Por cá tudo foi definhando, mesmo durante a dura vigilância do regime de Salazar e os tarrafais todos, diversos, implantados longe e perto, bem disfarçados pelo império inteiro. Cristine Garnier falou com legendagem desse homem que um dia foi traído por Deus e caíu de uma cadeira. Estávamos em guerra, catorze anos em três frentes, com todos os orçamentos possíveis e fértil terreno para traficar benefícios, entre construções logísticas, ementas erradas e ferros e géneros comprados com luvas.
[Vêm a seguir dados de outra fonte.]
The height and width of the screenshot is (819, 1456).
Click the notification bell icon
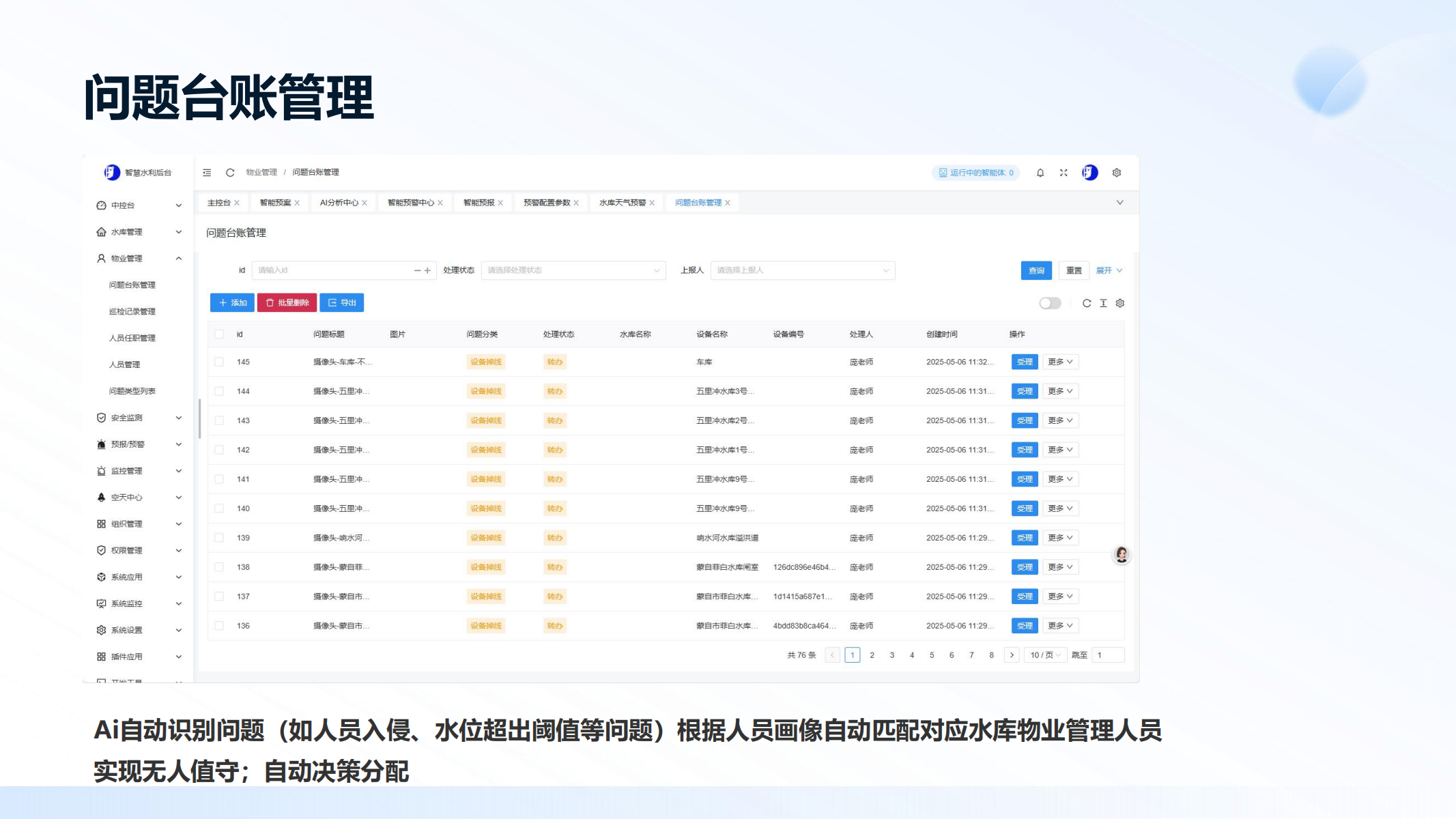1040,173
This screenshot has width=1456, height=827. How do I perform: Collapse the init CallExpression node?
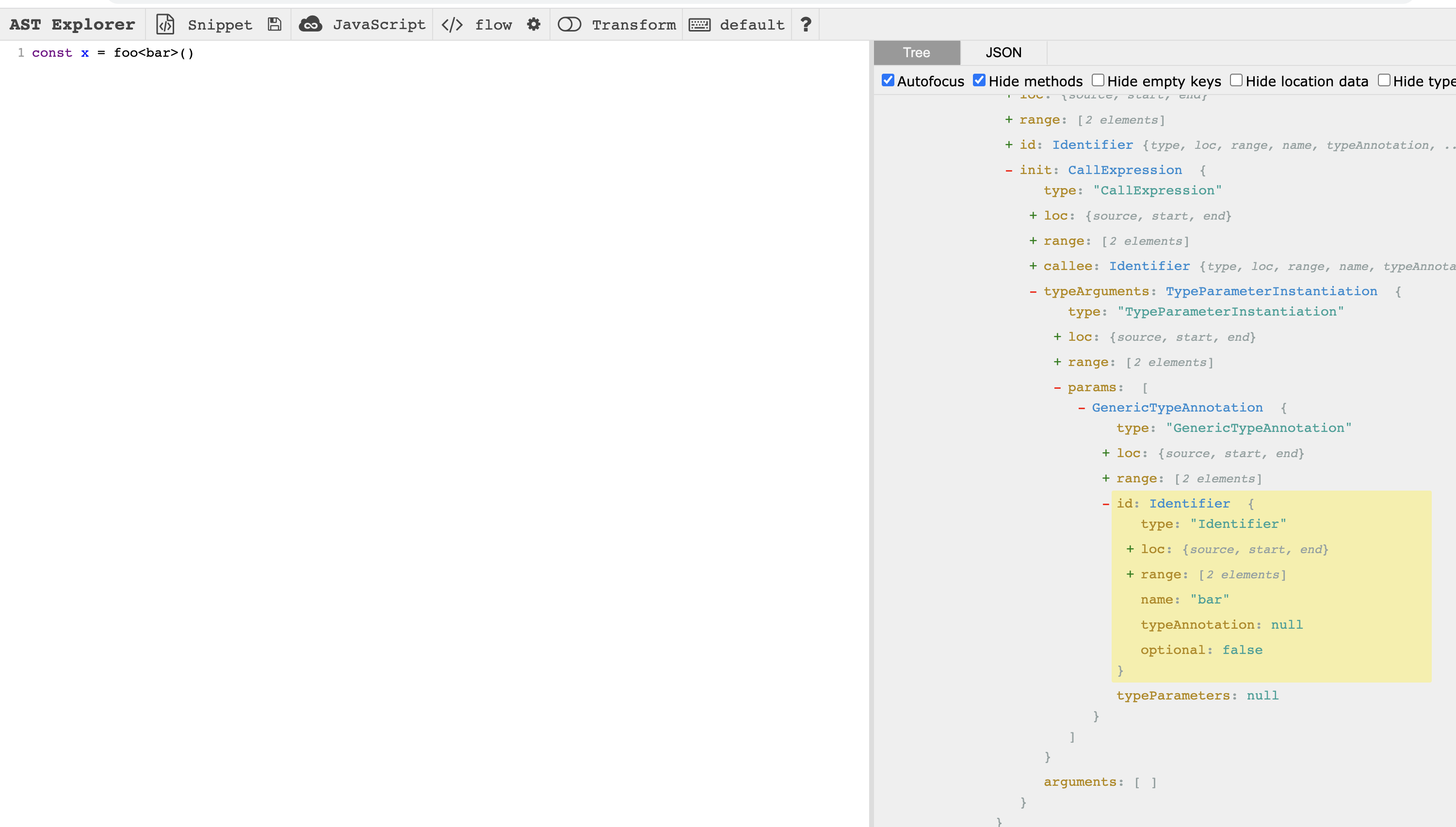point(1009,171)
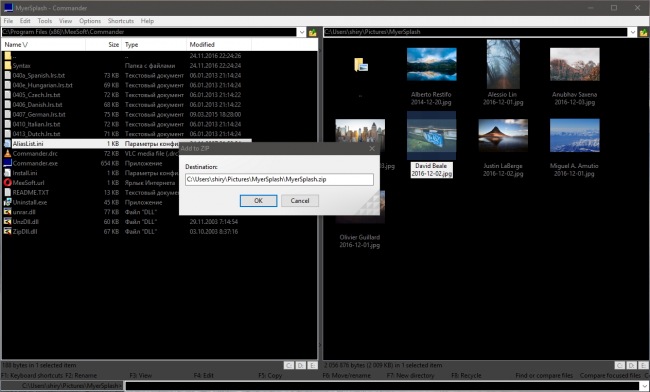Open the Shortcuts menu
Screen dimensions: 650x392
point(121,21)
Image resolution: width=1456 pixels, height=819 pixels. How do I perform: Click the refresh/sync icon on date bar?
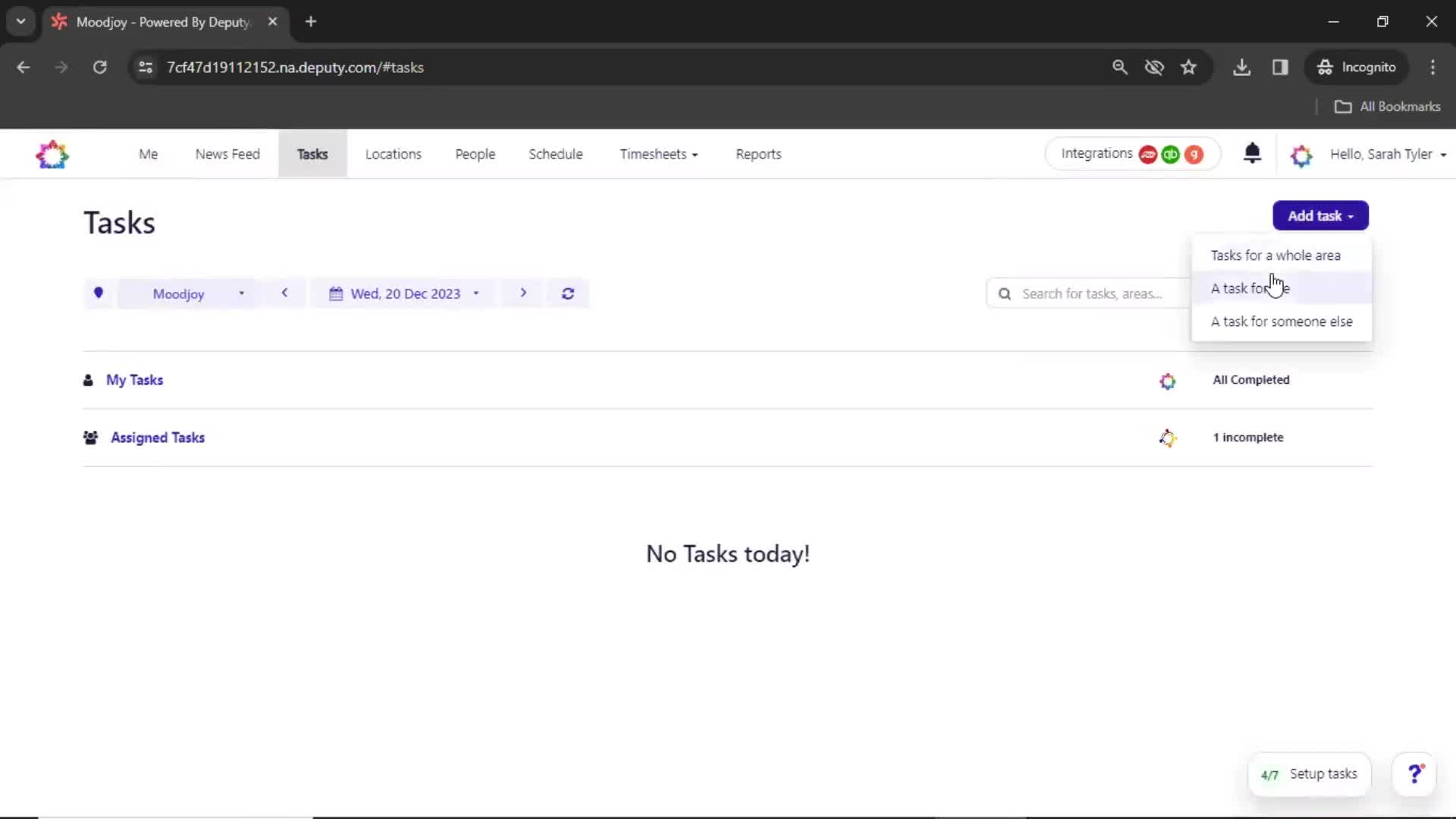point(567,293)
Hoje, em plena crise económica e financeira, face dilacerada de um capitalismo global que quer crescer até rebentar, e já rebenta e já encalha em dólares e euros, incapaz de pensar o planeta e os erros da obesidade da teoria e da prática, destruidora, que abrirá em breve os braços a milhões e milhões de formigueiros imparáveis, da China, da Índia, da Ásia em geral. A Europa, entretanto, sobrevive numa lógica de mercado e de colagem de países entre si, pequenos e pobres, grandes e ricos, sob a orientação de tratados que não unem coisa nenhuma nem apontam para um verdadeiro espaço de coesão, de respeito mútuo, de partilha devidamente regulada. Aquilo a que se chama União Europeia é o que resta da civilização ocidental, de muitas mordomias e serviços sociais apreciáveis, entre profundas rupturas da colonização mercantilista americana.
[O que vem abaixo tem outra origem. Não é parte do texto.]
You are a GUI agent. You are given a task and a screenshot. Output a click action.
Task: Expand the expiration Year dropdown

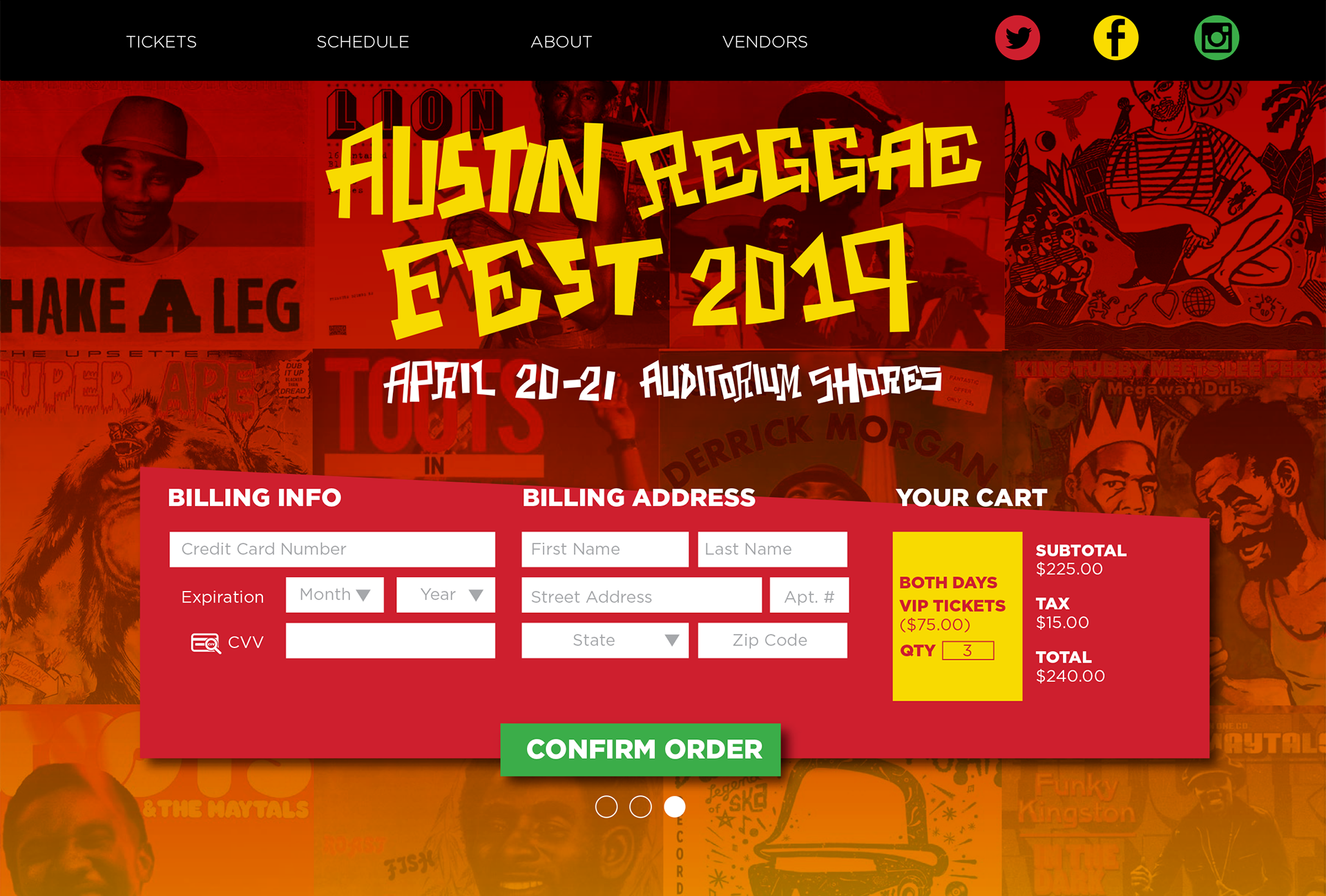445,595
Portugal, que olha cegamente para a sua enorme zona marítima, onde se podem engendrar riquezas enormes, de sobrevivência digna, deixou que lhe roubassem normativamente a sua frota pesqueira e da marinnha mercante, icluindo a rectaguarda dos grandes estaleiros. Passara o 25 de Abril e os três DDD, houvera muita desarrumação e algumas conquistas, aproximámo-nos da democracia. Mas acabavam indústrias, reajustavam-se poderes, os partidos políticos competiam, em fé e batota de meios, como os clubes de futebol.
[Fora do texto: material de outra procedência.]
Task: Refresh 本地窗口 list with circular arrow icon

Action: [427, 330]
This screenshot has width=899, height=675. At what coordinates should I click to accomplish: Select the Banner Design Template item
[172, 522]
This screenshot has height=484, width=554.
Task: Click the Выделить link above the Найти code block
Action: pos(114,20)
Caíram as torres gémeas, na América, aviso dantesco do que pode aproximar-se dos nossos egoismos e dos nossos devaneios bem pensantes. A própria América sentiu o abalo e apanhou uma virose de corrupção que fez entrar em falência um grande banco, a crise alastrando como a peste, um vento devastador chegando à velha e senhorial Europa. Portugal andava enredado em monstruosas intrigas, lutas de alecrim e manjerona, aumento da corrupção, luta pelo poder, comissões de inquérito para tudo e para nada, castrando a actividade do governo relativamente a todas as coisas decisivas e às outras, as de campanário, por causa de mentiras, de luvas encobertas, de amigos indevidos do primeiro ministro, derrocadas sobre derrocadas, esforços ignorados pela comunicação social, papel a sobreviver sobre um mar de boatos. E por fim, quando abrandava o fluxo criativo das atoardas e dos barões falantes, era preciso descobrir mais cobre para transmitir novas descodificações. E aí estão os submarinos encomendados por Paulo Portas, que acreditou na argumentação dos militares, e nas irregularidades, nos tráficos de influência, milhões de euros de luvas, mais do que ganham (por nada) os nossos governadores de
geraçlão espontânea. A Alemanha não brinca em serviço (viu-se desde há muito) e já prendeu alguns prevaricadores, tratando do resto, Portugal sacudido, não tanto pela verdade e pelo julgamento de vários crimes, antes debicando audições tontas, de costas voltadas para as verdadeiras necessidades de cooperação, deslizando para o fundo do mar: Paulo Portas vai lembrar-se das «investigações» do Indepentente e outra gente combinará a aceder aos paraísos do dinheiro, até porque, um dia, esta terra crestada acarinhará os submarinos sem gasóleo. Restará um moinho de vento, comprado na candonga, para alumiar os sobreviventes.